07:50 PM on 02/21/2012
Sorry Doc you and IBM aren't even playing in the right ball game yet.

If we created the inter-state highway system of Healthcare IT. Cost control can done through IT automation. By creating a public-private open-source Healthcare Information Technology process between HHS and the Healthcare Industry. Using the best evidence based-medicine from around the world come up with “Best Medical Practices (BMP)” diagnostic and treatment interactive-electronic-medical-workbooks using: XML, XML schema, XForms, Dita and web-services which are IETM Class V compliant documents that when each step is filled out is checked for accuracy and completeness in real-time and saved to one of the telecoms (third-party).

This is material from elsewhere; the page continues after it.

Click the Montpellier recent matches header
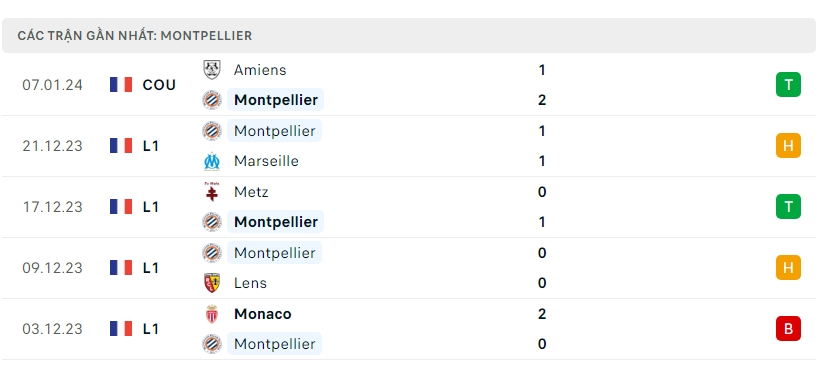The width and height of the screenshot is (825, 365). click(x=409, y=36)
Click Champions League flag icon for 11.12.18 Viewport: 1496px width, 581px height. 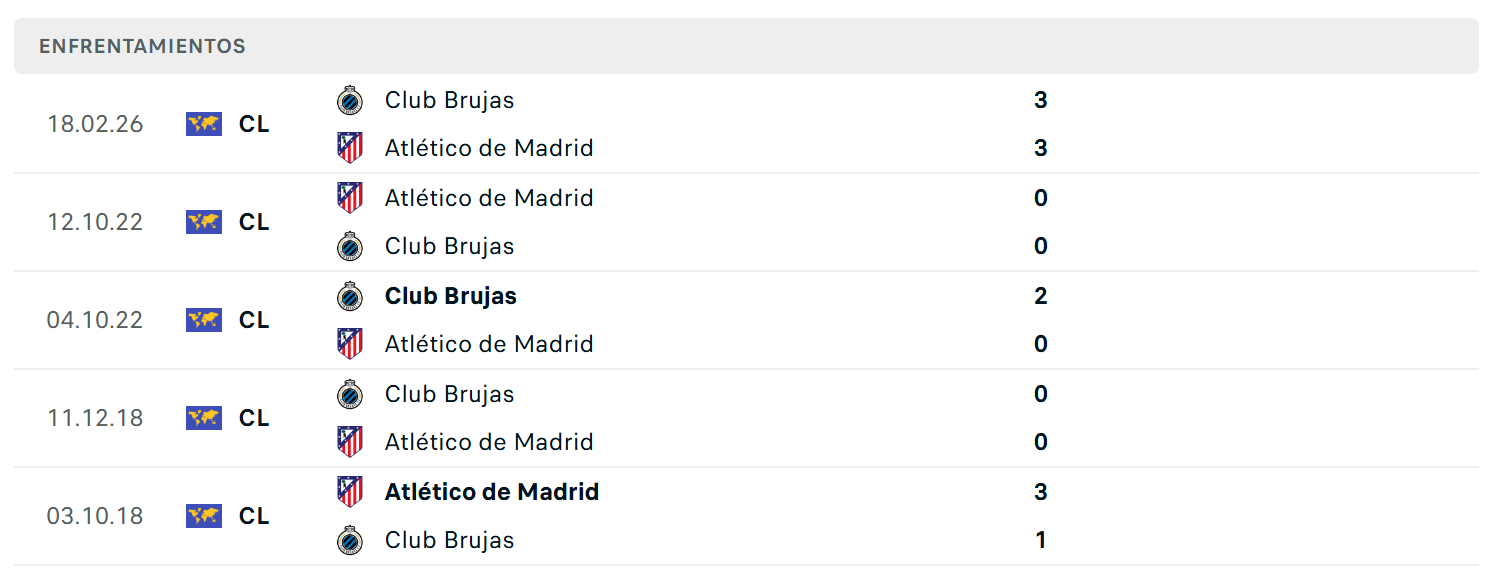pyautogui.click(x=204, y=418)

Savings former OMB Director Orszag's 700b a year using BMP, since your insurance is based on BMP it could be fully automated, savings Senator Sanders 400b a year in administrative costs, since the workbook format is public the HHS like the IRS could offer rewards to independent programmers savings 60b a year in fraud. Like Newt Gingrich has said if you're using BMP, a malpractice case should never go to court savings 100b a year. Your personal EHR is also at the telecoms secure with bio-metrically audited access and no name or address attached, from anywhere in the world.

The DOD, IBM, and many others are already using these technologies. Now there is no Healthcare or Medicare deficit.
08:34 PM on 02/21/2012
Of course the medical provider's ICT (Iphone) would need a camera that doubles as a barcode reader, Voice Recognition software, GPS unit and a bio-metric auditing device at a minimum.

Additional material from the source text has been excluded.